* **Assignment**: Copy the passage about Kobie Whiteside from "Dee Dee Whiteside was" to "named Cason Suggs.", replacing "the money" with "the cash" throughout.

* **Study text**:
▶
At that point, Randle gave up.
“I was like ‘Alright boys, I don’t know,” Randle said. “There’s nothing else we can do to make it any fairer.’”
What was also apparently early, Randle said, was his inclination to do the right thing.
“If Kobie saw you bullying somebody, Kobie would be the first one to check you,” Randle said. “He didn’t like that kind of stuff. If you were taking advantage of somebody who couldn’t stick up for themselves, he’s that guy, he’s a protector. And we always say ‘Make sure you’re on the right side of history.’ He’s always on the right side.”
Randle continued, remembering how Whiteside would take action.
“Kobie is one of those kids that’s gonna stick up for that little skinny kid that everybody’s messing with,” Randle said. “You know, ‘You do it again, you’re gonna have to see me.’ I’ve heard him say that before.’ And I told that kid ‘Hey, you better leave that kid alone. I’m not getting in the way of Kobie.’”
Whiteside wasn’t directly involved in social justice initiatives in high school, at least to his coach’s memory. He attributes part of that to living in a diverse school district that includes over 31 spoken languages. He did, however, learn to use his voice to positively influence those around him.
“One of the mamas came to him — the little boy was in the ninth grade, Kobie was in the 12th grade — and the mama said ‘Can you please talk to my son?’” Dee Dee Whiteside, Whiteside’s mother, said. “I told him ‘She said, can you please talk to her son about not getting in trouble, and focusing on football, and she said she’d pay.’”
Dee Dee Whiteside was adamant that he wasn’t going to be compensated, and Whiteside agreed.
“I told him ‘No, don’t take the money, just talk to the young man,” Dee Dee Whiteside said. “And he didn’t want the money. He talked to the young kid.”
Whiteside moved onto college at Missouri, where during his freshman year he joined a Christian organization through athletics called Athletes in Action. It was there where he met, and quickly befriended, a track and field athlete named Cason Suggs.
“We both got baptized in Christ together on the same day, and that’s when we really got to know each other,” Suggs said. “Just through the different Bible studies and stuff, I kind of figured out what he’s like as a person and he’s kind of gotten to know me, and I feel like working for Jesus and working for social justice kind of go hand in hand.”
◀
* **Data extracts**:
▶
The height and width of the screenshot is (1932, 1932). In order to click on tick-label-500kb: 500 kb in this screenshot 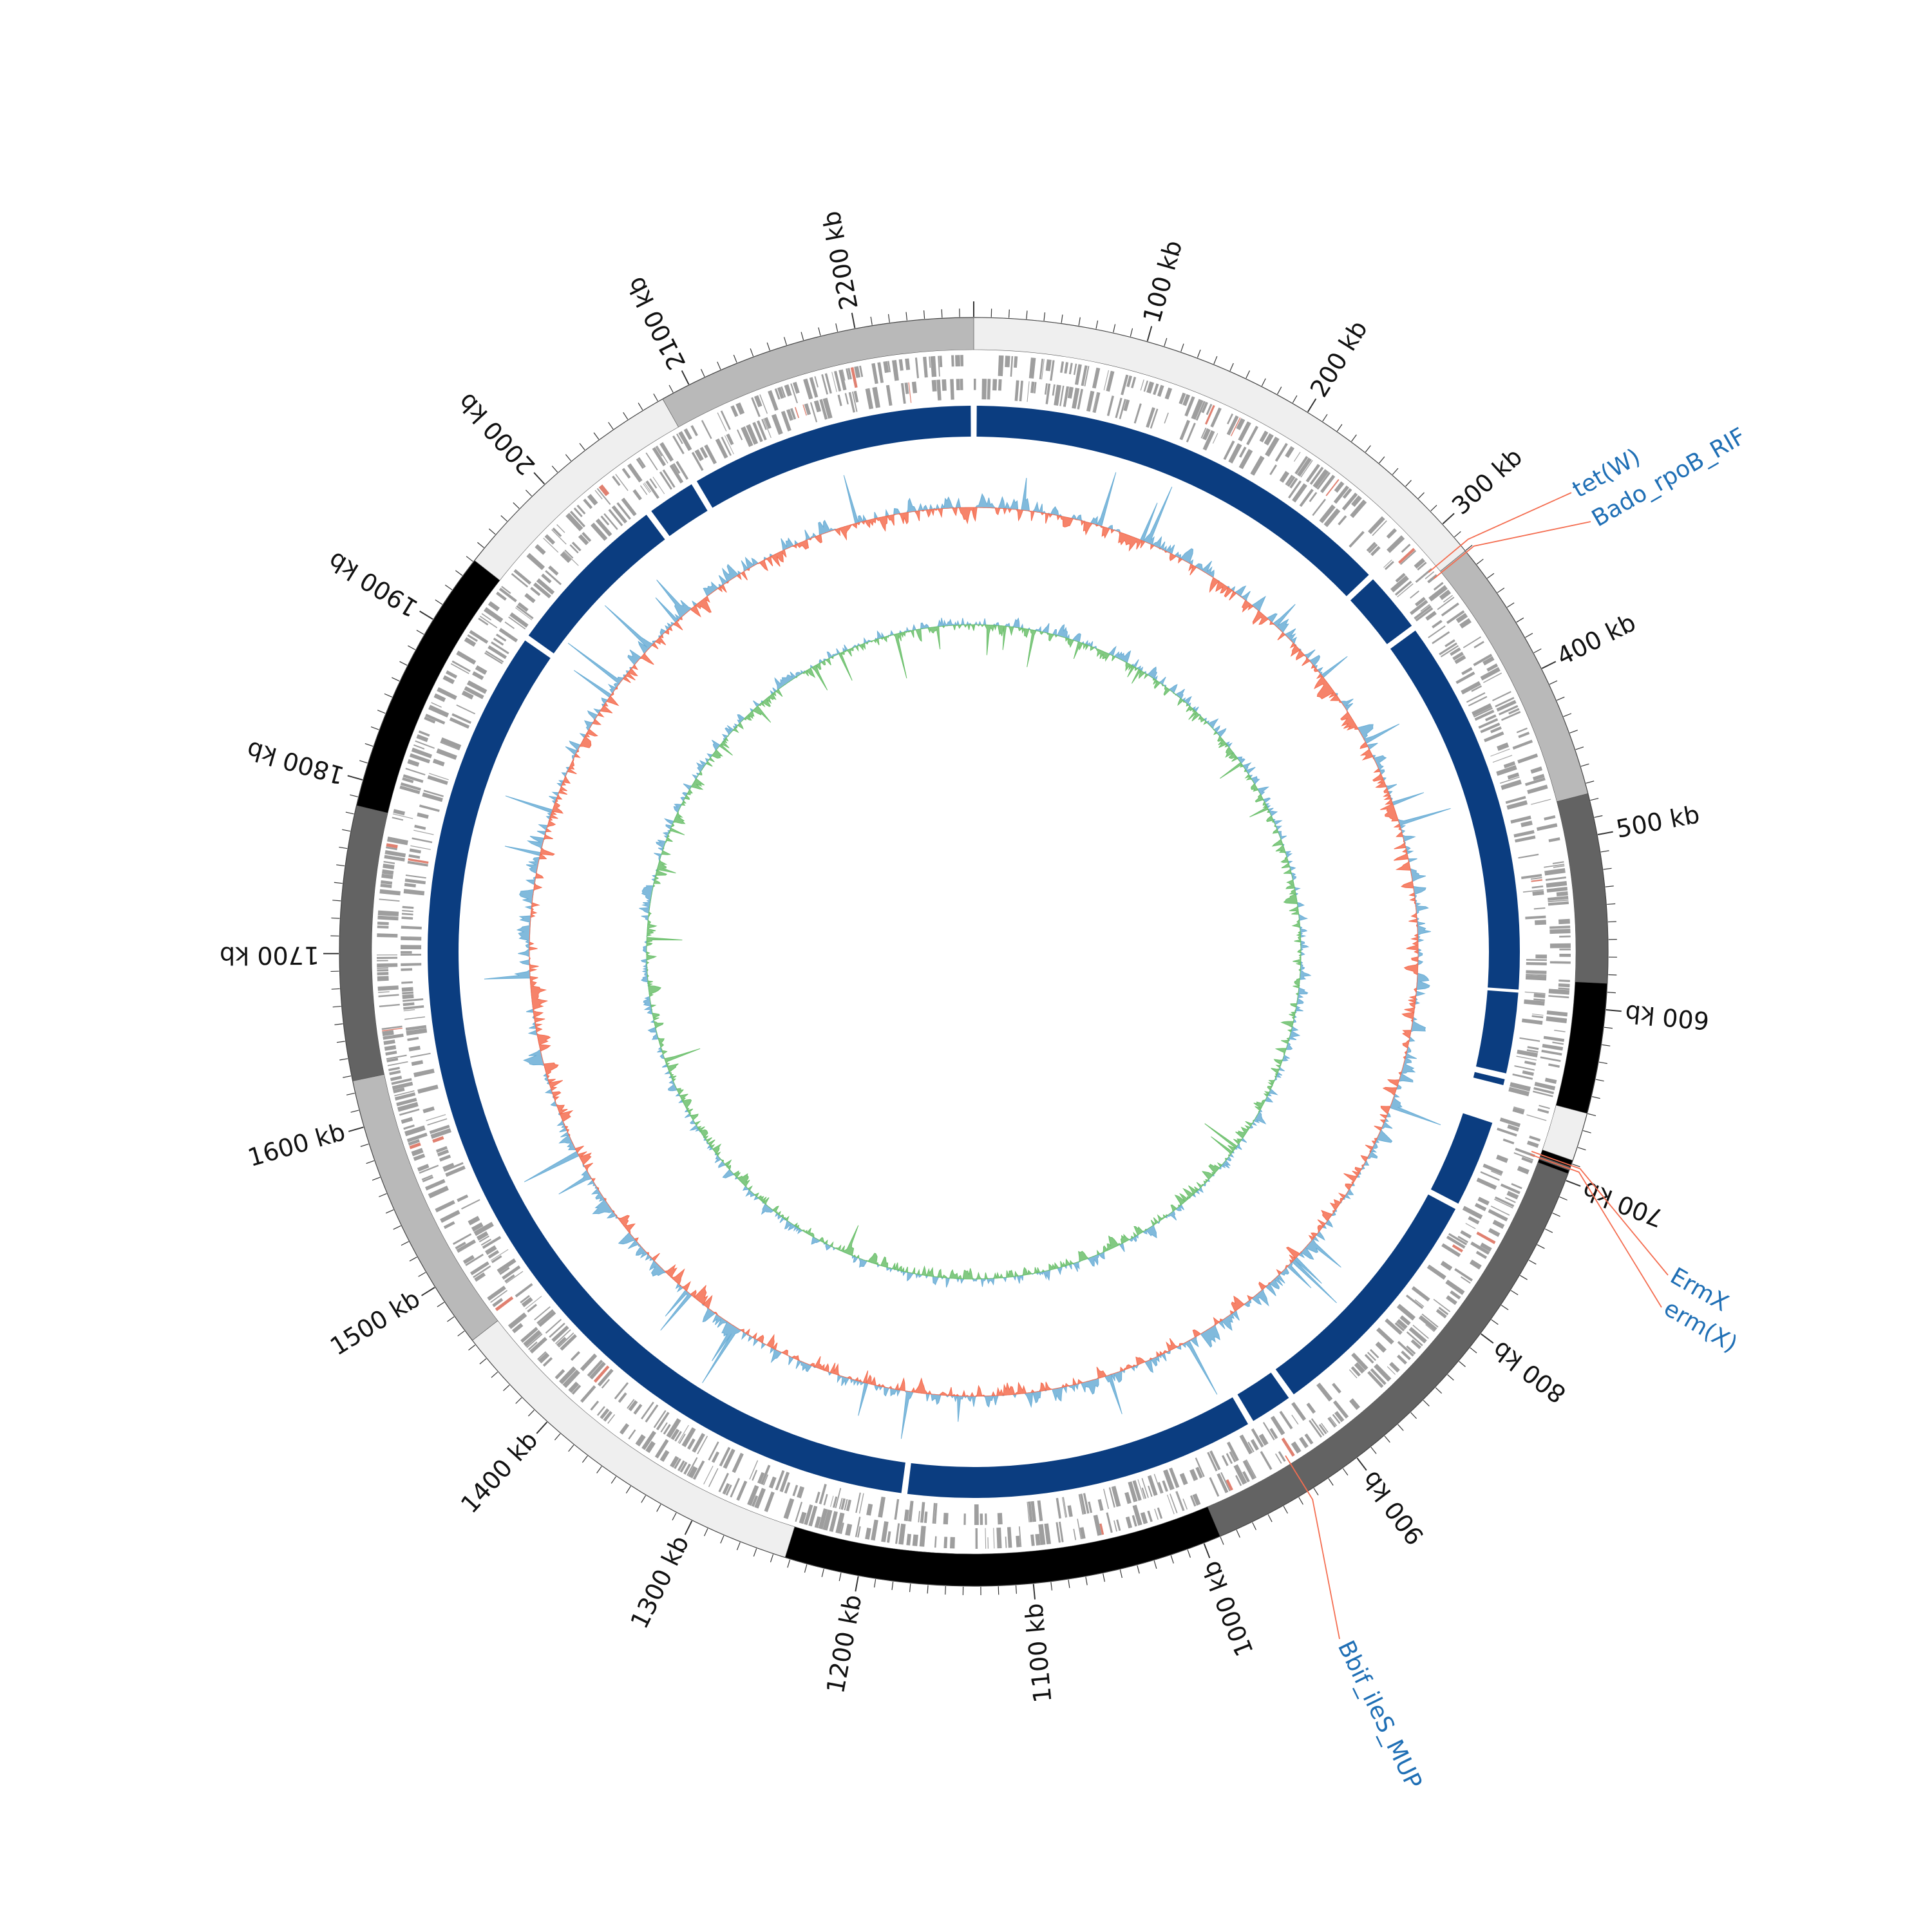, I will do `click(1658, 822)`. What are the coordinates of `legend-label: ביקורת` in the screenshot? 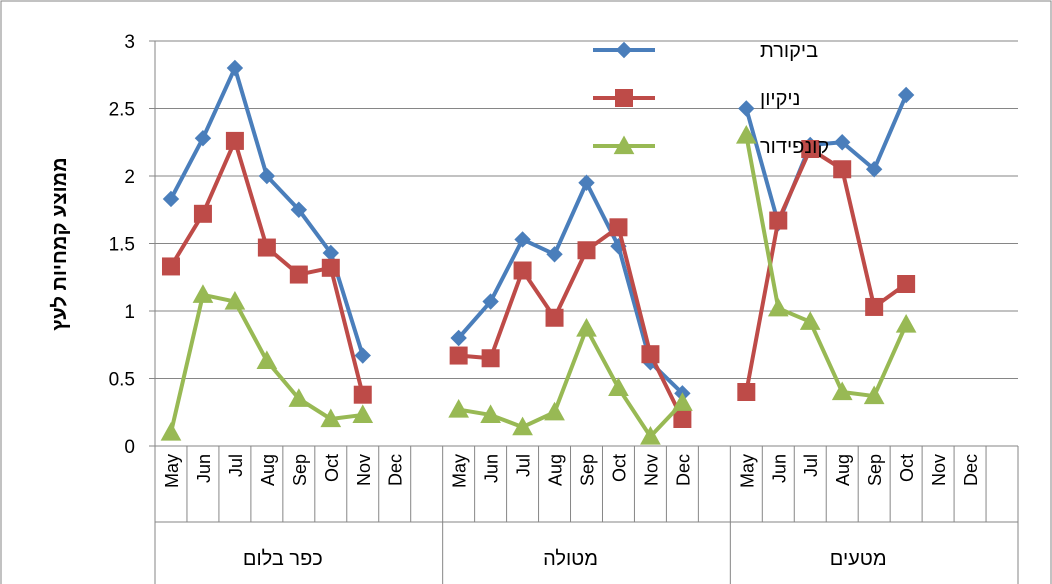 It's located at (789, 51).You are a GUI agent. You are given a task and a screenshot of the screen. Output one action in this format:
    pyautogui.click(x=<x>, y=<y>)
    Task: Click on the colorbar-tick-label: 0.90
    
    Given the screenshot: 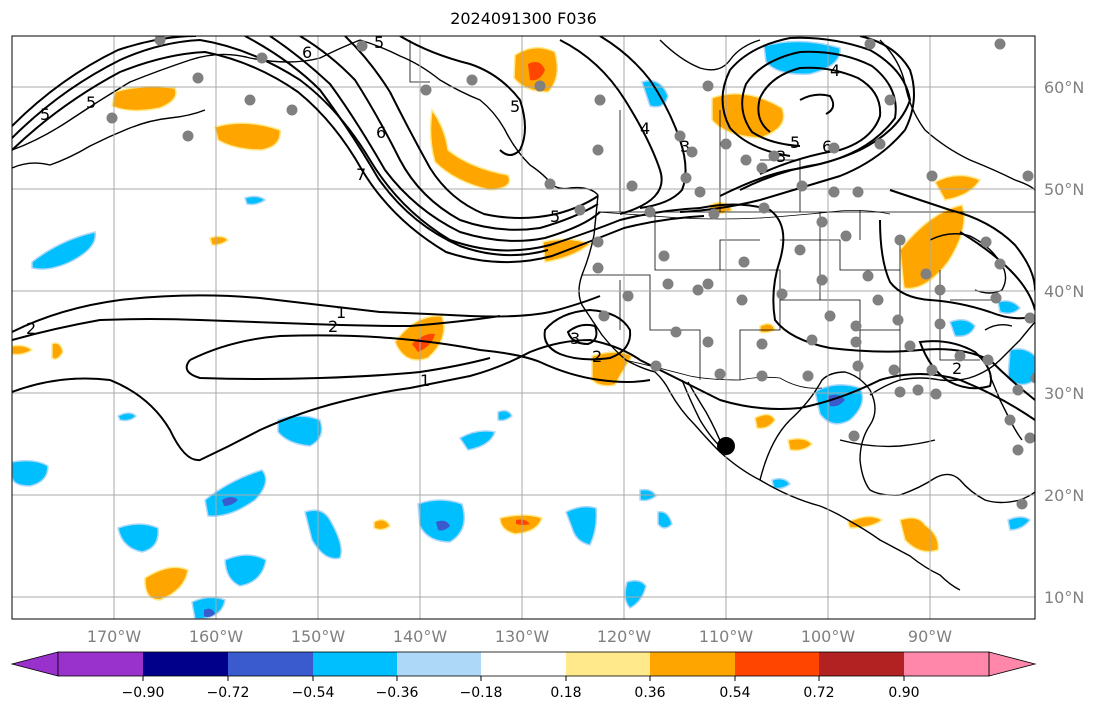 What is the action you would take?
    pyautogui.click(x=904, y=693)
    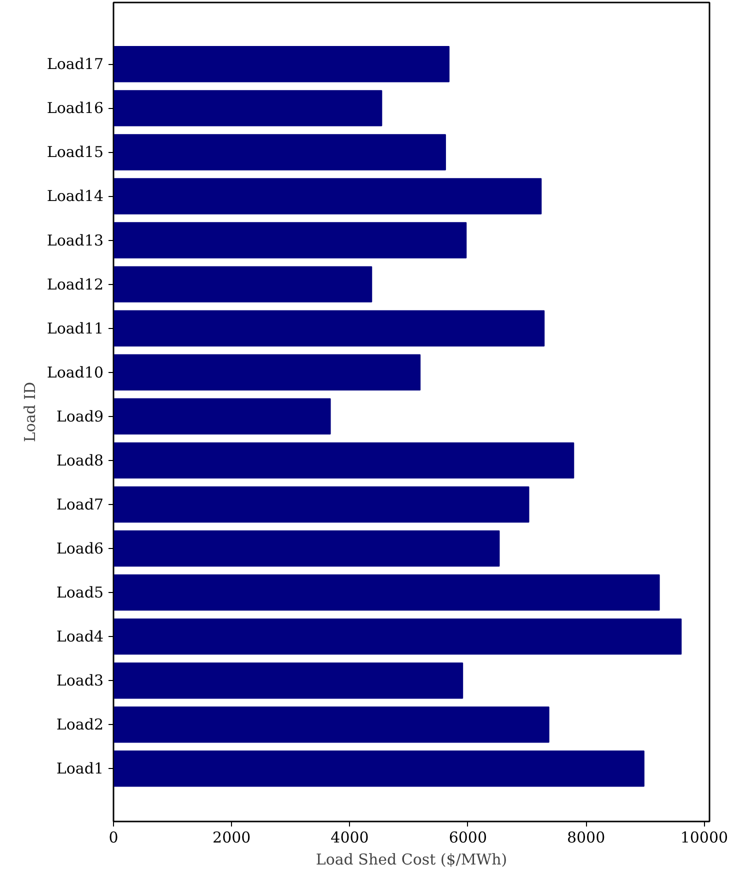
◀
* **Exercise output**:
Dee Dee Whiteside was adamant that he wasn’t going to be compensated, and Whiteside agreed.
“I told him ‘No, don’t take the cash, just talk to the young man,” Dee Dee Whiteside said. “And he didn’t want the cash. He talked to the young kid.”
Whiteside moved onto college at Missouri, where during his freshman year he joined a Christian organization through athletics called Athletes in Action. It was there where he met, and quickly befriended, a track and field athlete named Cason Suggs.